Sometimes I’d think it was just better to not exist. I found my escape in music. I loved working late at the cemetery because I was always alone. No one was there to yell at me, making me feel like I didn’t matter. One particular night, something hit the backhoe, overturning it, causing me to fall inside the grave. But somebody put it back upright and helped me come out of the hole. His name was Derek Hale. He was a werewolf and he gave me the bite, but my life didn’t change after that. I was healing from wounds and had werewolf senses, but I was still afraid of my dad. He’d still hurt me. He’s the reason I became claustrophobic, but he’s never hurt me the way he did the night he died.
He threw dishes at me for not having good grades. He’s never done that to me before. I can’t even tell the difference between being hurt from being beaten up and being thrown dishes at. Perhaps it didn’t matter. He was my father and I loved him. But I got up in an impulse and rode my bike to seek Derek before my dad could put me inside the freezer again. Derek saved my life before he met me. I just thought I could hide in his place. Then things just kept getting worse. The next day during lacrosse practice, the police took me for questioning because they found out my dad got killed the night before.
Since then, we’ve had different adversaries causing death here and there. Against the Onis and the Nogitsune that possessed Stiles, we had lost two friends during the fight - Aiden, and my girlfriend, Allison. I started losing hope for life being involved in this supernatural world. I’ve lost everyone. In the normal world, and in the supernatural world. First was Camden. Then my mother. Then my father because of Jackson as the Kanima. I never even talked to him about it. But there was always Y/N. She was the single constant thing in my life that never left me and never forgot about me.
What she didn’t know was that when she first got out of that car the day she and her parents moved in, I thought I had never seen anyone so beautiful as she was. She didn’t smile a lot and had piercing eyes that could melt anything, but she was so goddamn beautiful. My days were usually dark, dominated by the fear of making a mistake and having to answer to my father. But Y/N changed that perception I had. I know I was judging by the way she looked, but what succeeded that first impression proved to be the reason why I had the biggest crush on her in 9th grade all the way until junior year. 
She was instinctive. During our first time to meet and have dinner with her family that day they moved in on our street, she saved me from further embarrassment. I was practically a stranger to her, but she didn’t mind it. She probably had read how terrified I was when I broke a glass of water. She led me outside so I could relax. That was the first time she called “Lahey,” and that stuck with her forever. A lot of people call me by my last name, but I always loved the sound of my name rolling on her tongue.
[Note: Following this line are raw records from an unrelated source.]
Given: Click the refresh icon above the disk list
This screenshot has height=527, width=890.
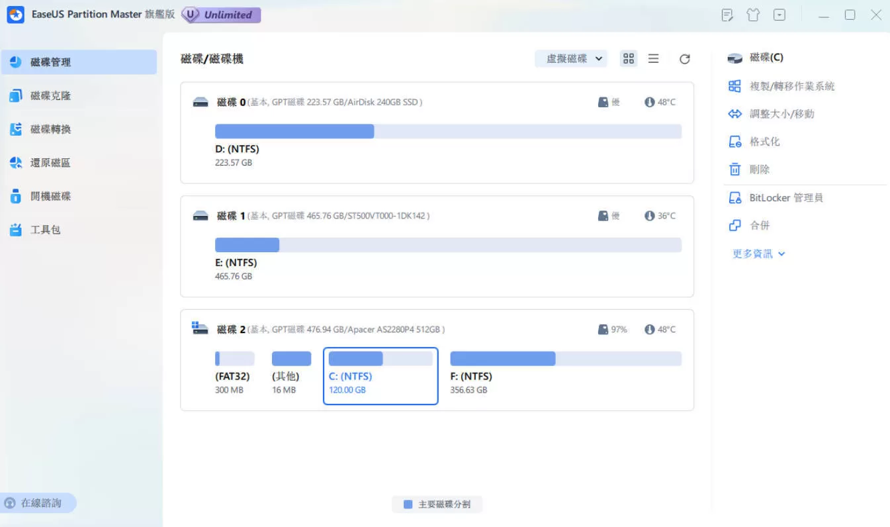Looking at the screenshot, I should point(685,58).
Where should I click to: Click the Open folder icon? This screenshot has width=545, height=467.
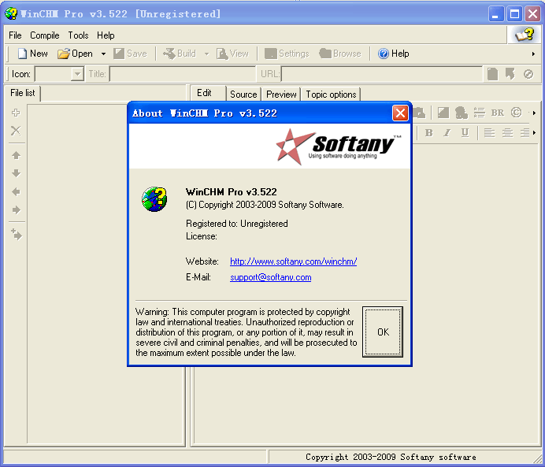click(x=64, y=54)
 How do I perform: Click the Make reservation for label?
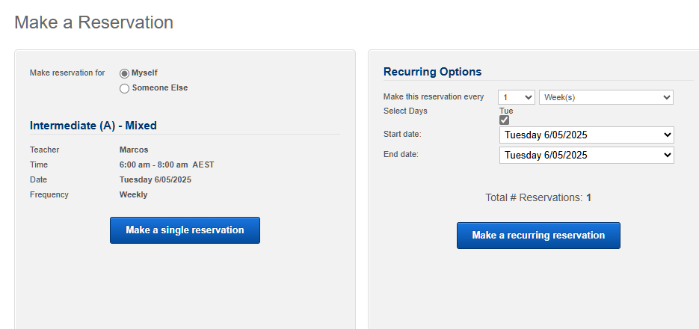point(67,73)
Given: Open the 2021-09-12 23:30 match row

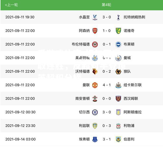Looking at the screenshot, I should (82, 126).
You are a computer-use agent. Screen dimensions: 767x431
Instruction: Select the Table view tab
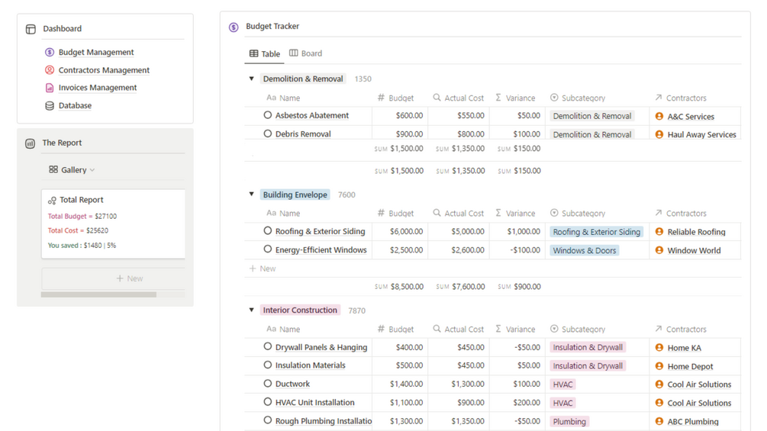[265, 54]
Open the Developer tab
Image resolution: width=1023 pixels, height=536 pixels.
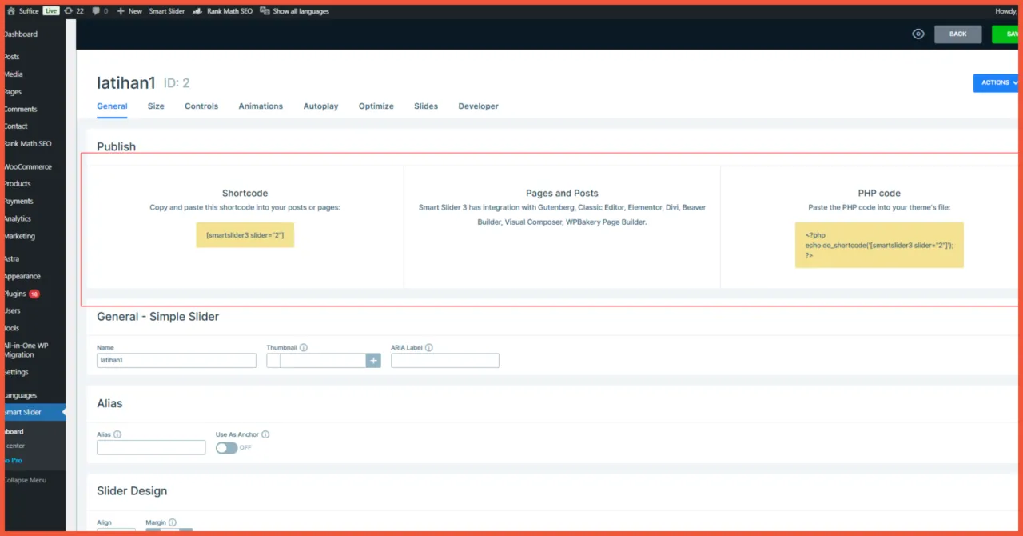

I was 15 when I met her, she was 14 that time, but she carried herself quite maturely, always knowing things more than I did. I loved that about her. She geeked out on spy novels and movies and she got me interested in those things too. She loved the way mystery envelops things, and I think that’s why I had no problems telling her that I became a werewolf. My feelings and attraction towards her grew when I became a werewolf.
My inhibitions surfaced lots of times after I was given the bite. I spent one evening with her when she was tasked to housesit while her parents were away for a whole weekend. The full moon was two weeks away but knowing that we were alone in her house made me feel nervous around her…and wanting her.  
“Know what, Lahey, I know that James Bond is like, the most popular spy out there, but I still think he’s not the best one. I mean like, what kind of a spy are you if your enemies know your fucking name?” She spat. I love it when she geeked out like this. She’s always so passionately expressing her opinions, not caring who heard it. But mostly it was just me. I’d just let her go on and listened to her. “A REAL spy knows how to disguise himself, always changing aliases, profiles, and the only thing a spy could probably fail to do when he disguises is masking his smallest mannerisms. I’m just saying,” She declared with her brows raised. I simply smiled at her and said, “You do know you’ve told me that like a hundred times already, right?”
She gushed at my question and looked at me with those twinkling eyes that I love. That night, we rewatched The Bourne Identity. And every time we watched it, she still hooked her attention so much as if she didn’t memorize the whole film. I watched her profile being dimly light by the TV screen, the way her eyes sparkled when she refused to blink during intense scenes. And I loved it when she’d throw her fists in the air during fight scenes, always rooting for Jason Bourne.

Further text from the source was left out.